Requisitos do exercício: Retorne, sem mudar nenhuma palavra, o trecho do texto sobre a escravidão no Brasil que começa em "do sistema escravocrata." e termina em "para o colapso.".

Texto fornecido:
*José Álvaro de Lima Cardoso
A forma mais eficiente de dominação de uma
classe social sobre as demais, se desenvolve quando as características da
dominação pareçam “naturais”, absolutamente “normais”. Quando no Brasil vigorava
a escravidão, essa não só era tida como natural pela maioria da população, como
também não faltava quem se ocupava em listar argumentos defendendo as “vantagens”
do sistema escravocrata. Segundo alguns desses argumentos, como as pessoas são
diferentes, seria “natural” que os mais inteligentes, com maior conhecimento, possuídos
de maior moralidade, ou mais fortes fisicamente, escravizassem os inferiores nesses
quesitos. Durante todo o longo período de escravidão no Brasil não faltaram
“especialistas” que listavam grandes vantagens da existência do sistema. Alguns
autores iam mais longe e “provavam” que o fim da escravidão no Brasil encaminharia
a economia brasileira para o colapso.

Dados fornecidos:
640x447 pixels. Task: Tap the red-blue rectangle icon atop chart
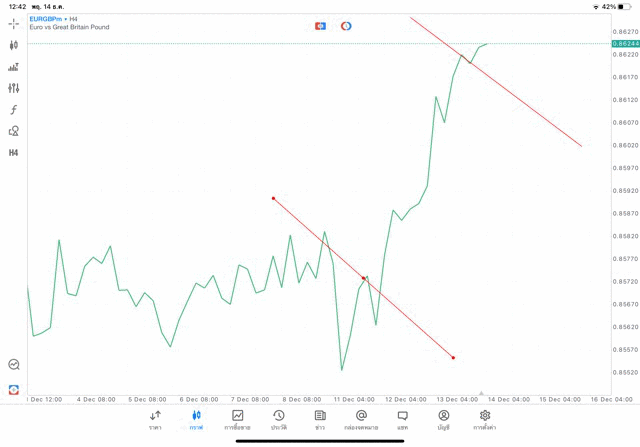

Resposta final:
do sistema escravocrata. Segundo alguns desses argumentos, como as pessoas são
diferentes, seria “natural” que os mais inteligentes, com maior conhecimento, possuídos
de maior moralidade, ou mais fortes fisicamente, escravizassem os inferiores nesses
quesitos. Durante todo o longo período de escravidão no Brasil não faltaram
“especialistas” que listavam grandes vantagens da existência do sistema. Alguns
autores iam mais longe e “provavam” que o fim da escravidão no Brasil encaminharia
a economia brasileira para o colapso.